We act as though comfort and luxury were the chief requirements of life, when all we need to make us really happy is something to be enthusiastic about. - Charles Kingsley

You want to see enthusiasm?  Just ask That Man about drag racing.  Oh my.  It's an obsession.

Two weeks ago, he and That Girl went racing.  It was a sunny, hot weekend.  They were hot and sweaty and exhausted by the time it was over.  Saturday wasn't too bad - he ran one round, put the car in the trailer, and headed for dinner and the motel.  Time to cool off, rest, and recuperate.  But Sunday, he kept winning rounds, and the turnaround time got shorter and shorter.  Not much time to rest, and no place to get really cool.  Oh, they had a fan set up, and they had shade from the awning, but compared to the guys who pull their trailers with motor homes...well! Both of them came back looking like boiled lobsters. But, long story short, he came in third in his class!

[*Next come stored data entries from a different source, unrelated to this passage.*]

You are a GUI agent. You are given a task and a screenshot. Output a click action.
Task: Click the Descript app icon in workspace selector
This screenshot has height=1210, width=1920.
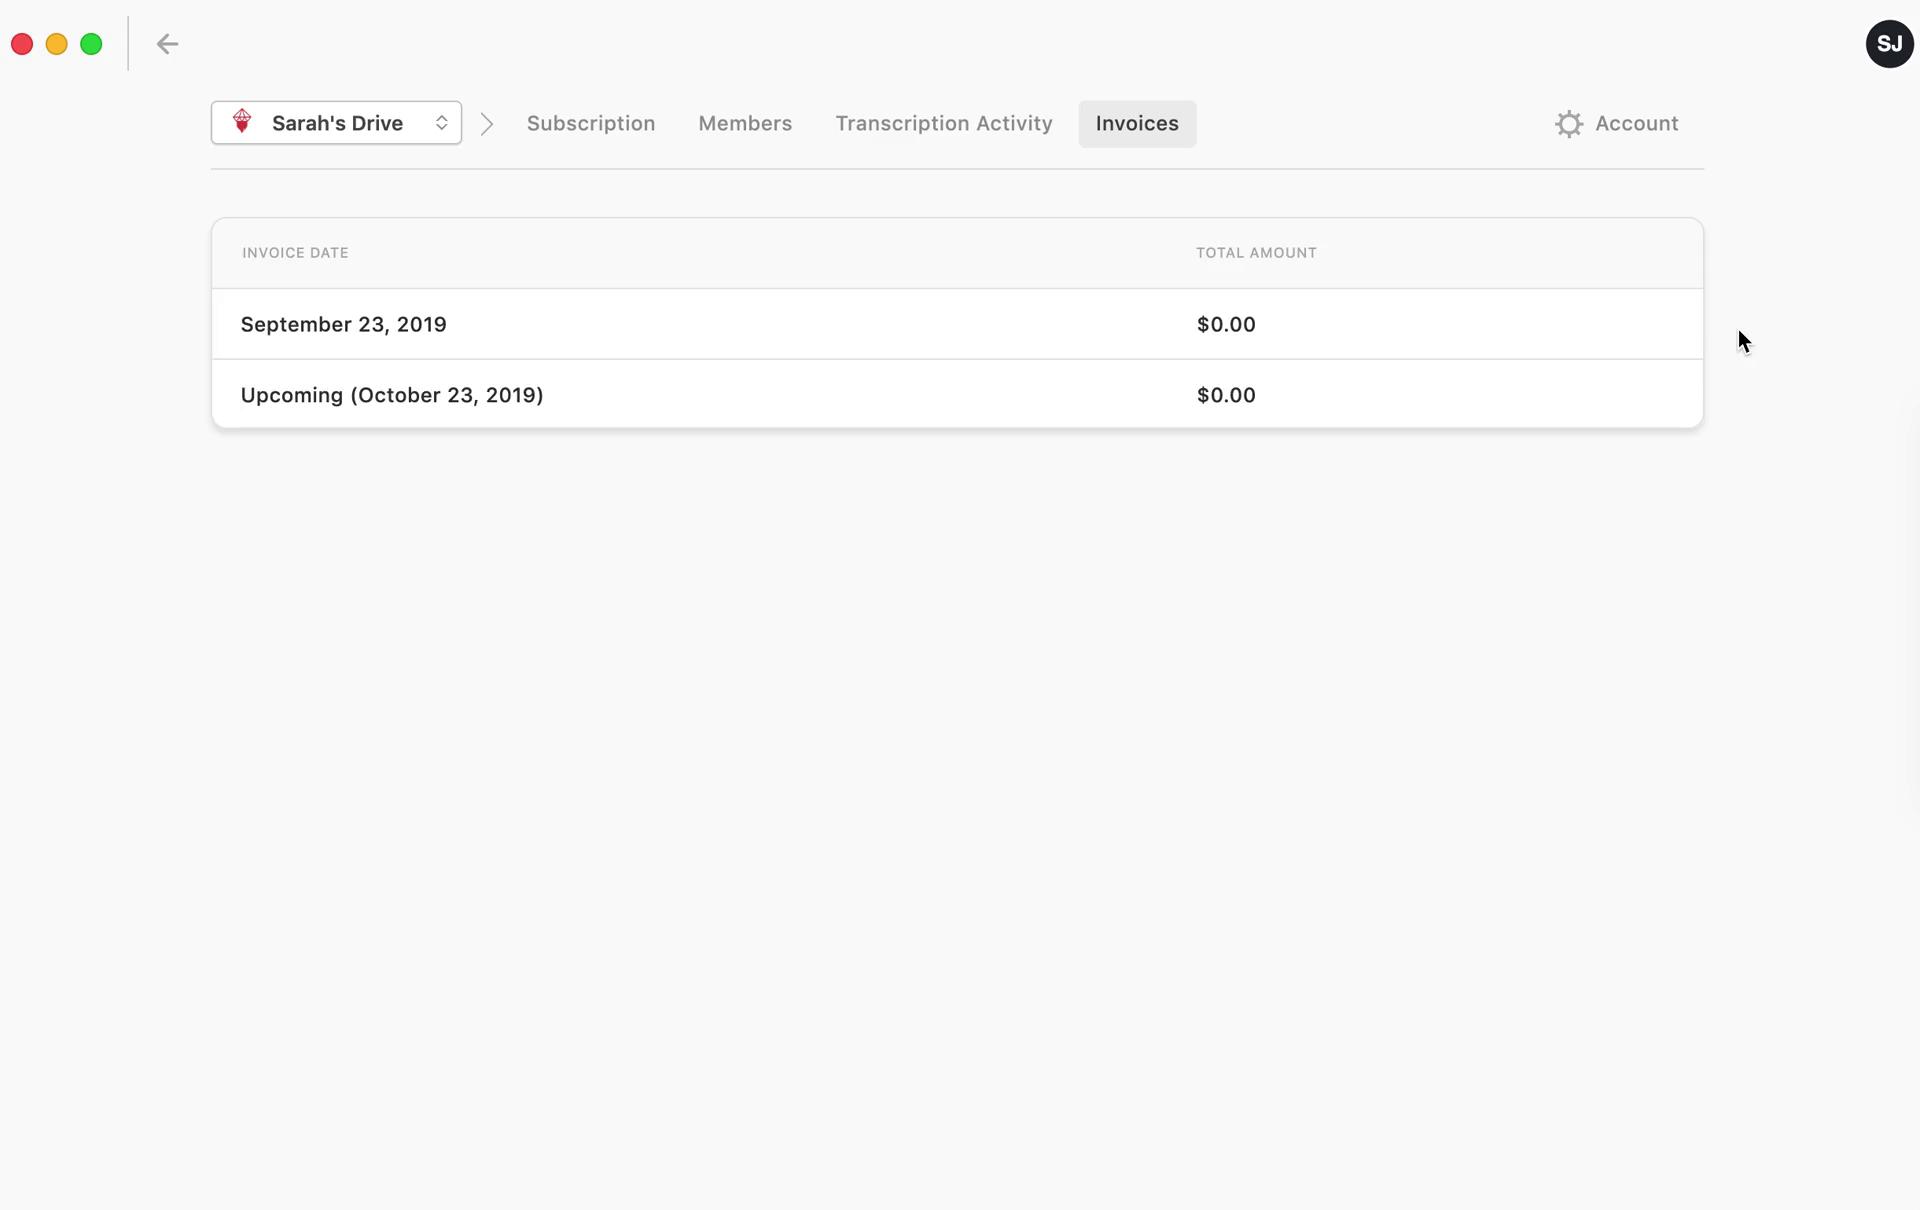[241, 123]
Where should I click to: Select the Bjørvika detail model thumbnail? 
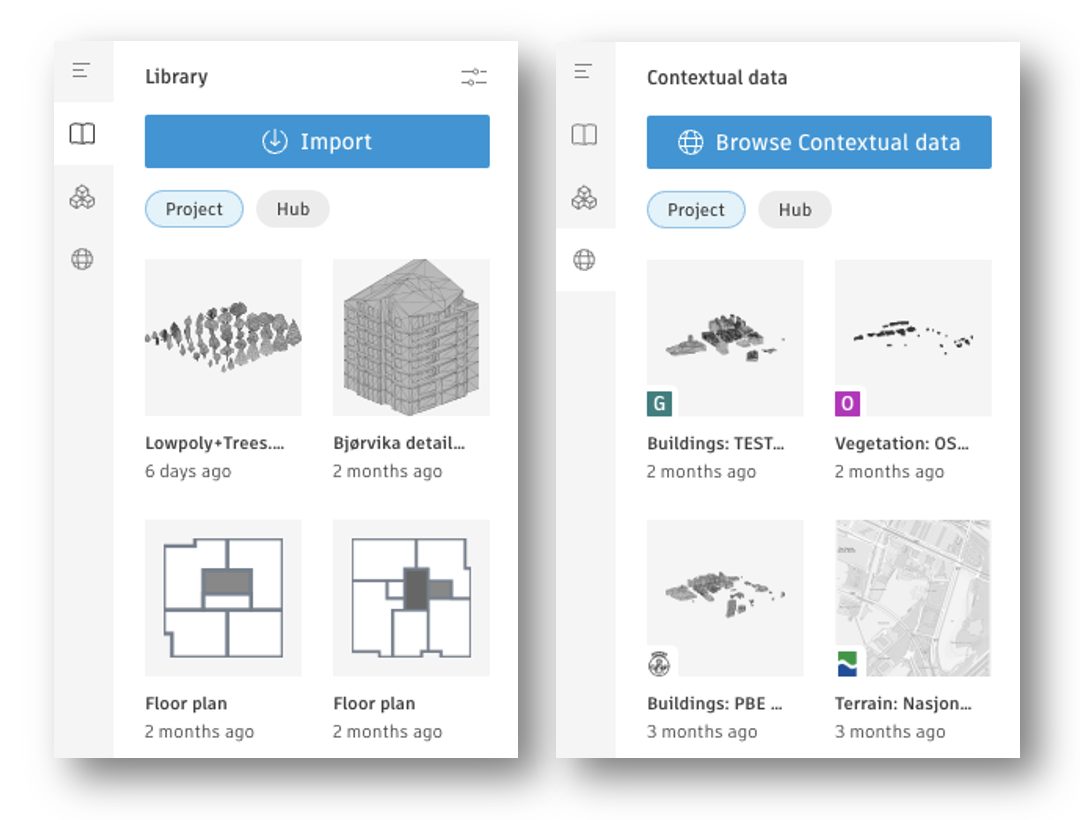(410, 337)
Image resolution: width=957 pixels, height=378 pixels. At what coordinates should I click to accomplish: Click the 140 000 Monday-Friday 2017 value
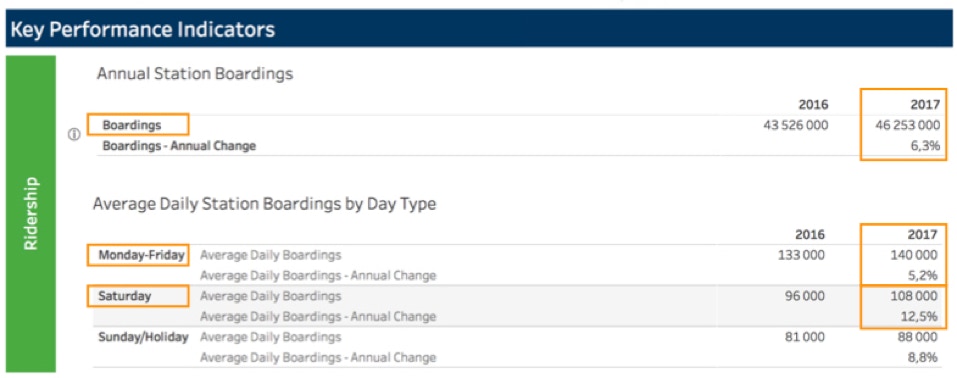(915, 255)
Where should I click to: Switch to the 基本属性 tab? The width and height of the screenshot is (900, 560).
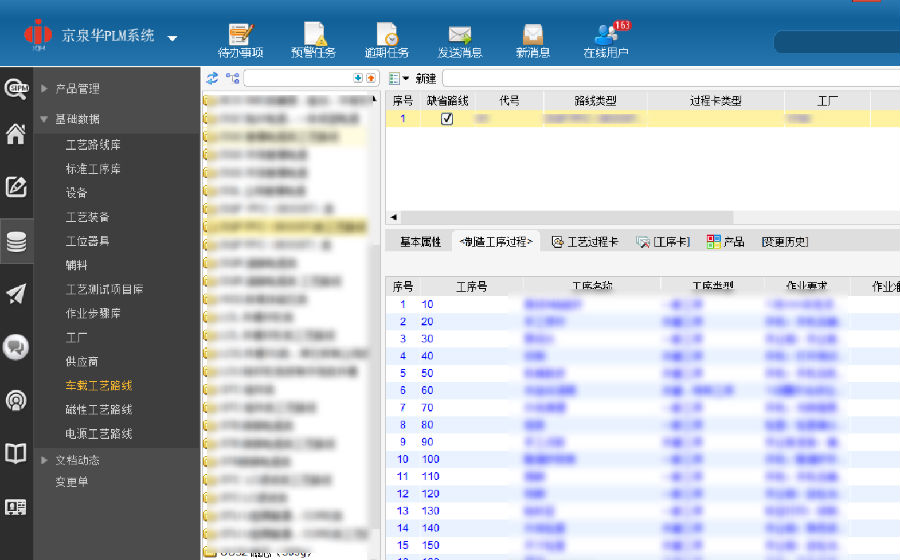[x=420, y=242]
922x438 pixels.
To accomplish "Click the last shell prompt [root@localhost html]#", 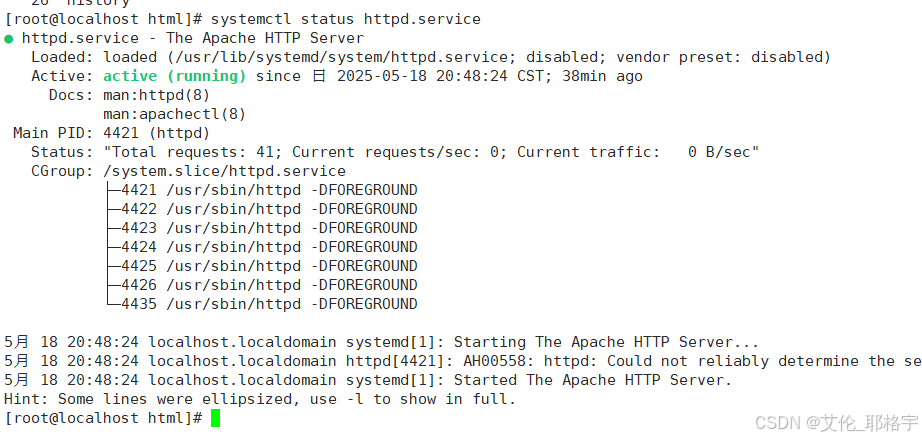I will click(103, 419).

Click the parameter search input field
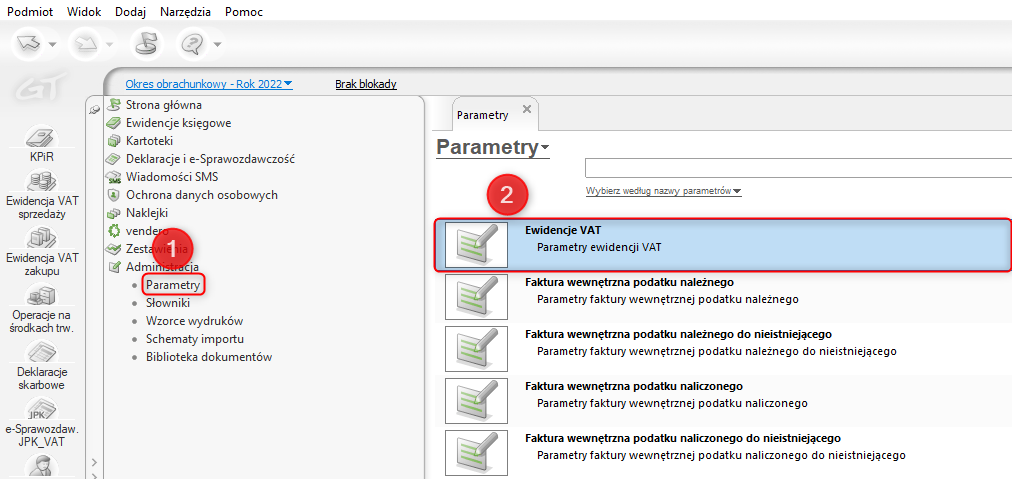point(798,168)
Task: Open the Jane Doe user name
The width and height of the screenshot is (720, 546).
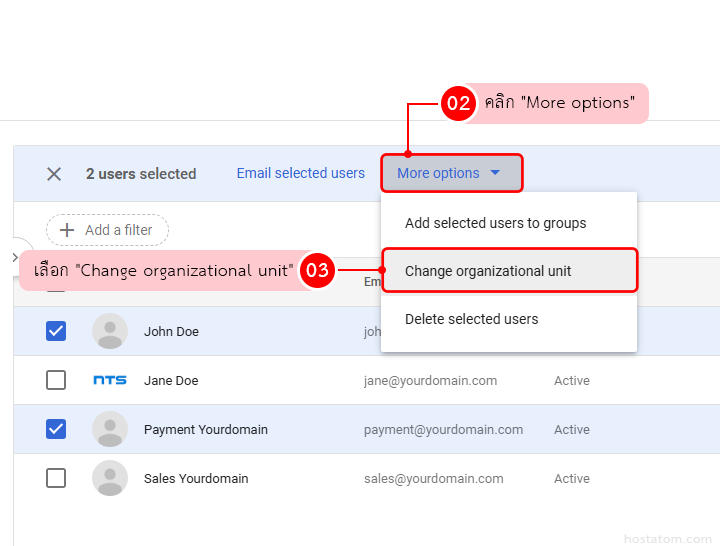Action: point(171,380)
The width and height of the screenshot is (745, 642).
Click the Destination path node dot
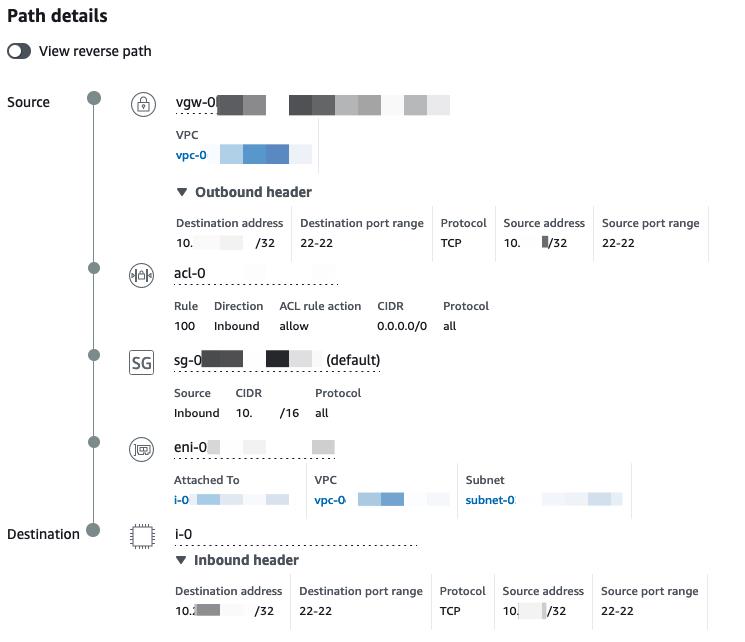click(94, 530)
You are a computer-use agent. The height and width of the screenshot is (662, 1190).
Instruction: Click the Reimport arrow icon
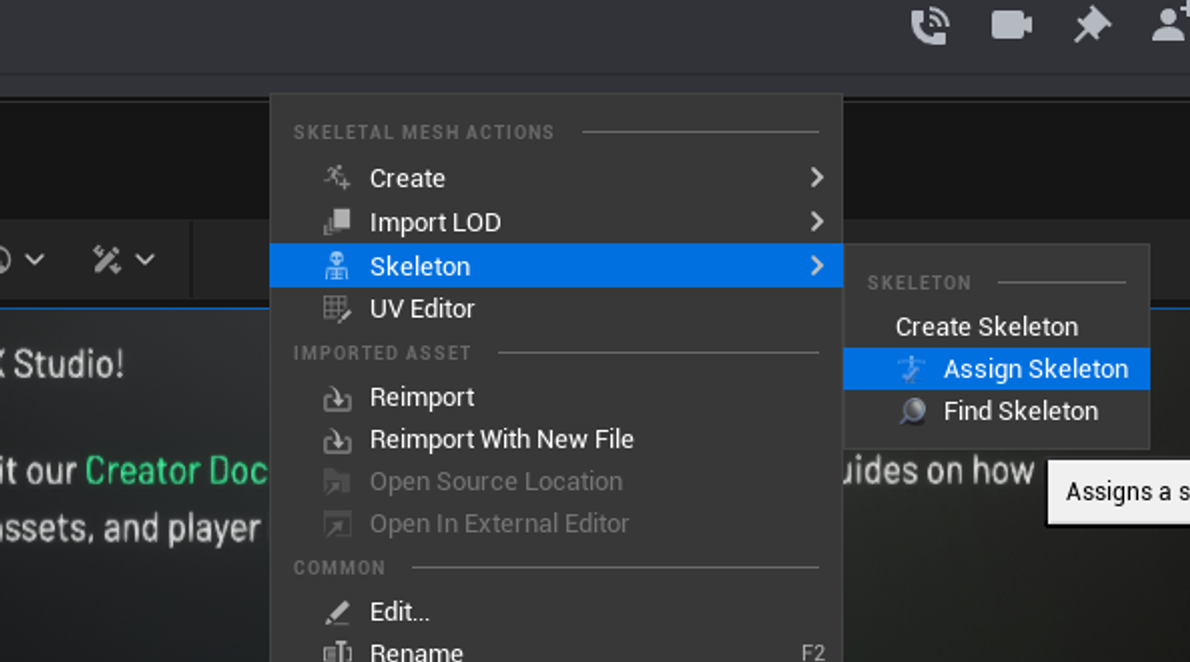[x=337, y=398]
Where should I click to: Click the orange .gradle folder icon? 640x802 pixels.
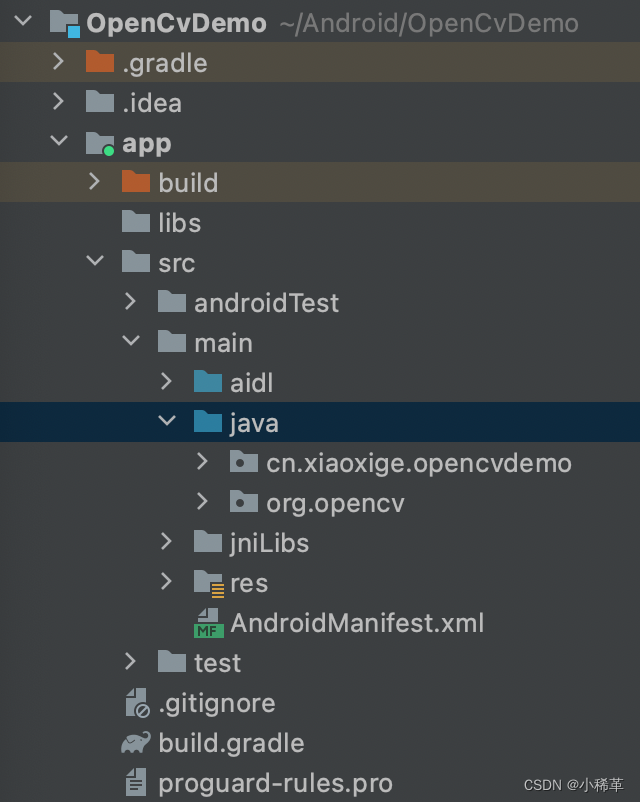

We'd had that trailer for 23 years, and it was a big step up from the old open trailer.  We'd go racing with no lights, no awning, nothing.  Talk about primitive!  And then we made the change to an enclosed trailer with an awning.  We thought we were in HEAVEN, even though it was still hot as You-Know-Where when the outside temperatures soared.

Well, a week ago, he came home with a new race car trailer, and he's spent the past week getting it ready.  So what could there possibly be to do?  It was made to his specifications.  Just winch the car in, stick the generator in its spot, and away you go!

Well, not quite.

The winch cable is too short.  The D-rings in the floor to tie down the car were installed backward.  There is no shelf in the base cabinet.  He broke off the antenna on the side of the trailer, trying to adjust it.  The list grows.  But here's a view of the interior: 


And a view of the exterior:


It's mighty nice - a huge improvement over the old trailer.  Shiny and new.  Lots of light. More space.  A bigger awning.  No wood to rot.  Non-skid floor.  AIR CONDITIONING.  He will be racing in "comfort and luxury," relatively speaking.

So, will all this decadence improve his results?  Maybe.  Maybe not.  That Man LOVES to race his car.  He has ENTHUSIASM!  Isn't THAT what counts?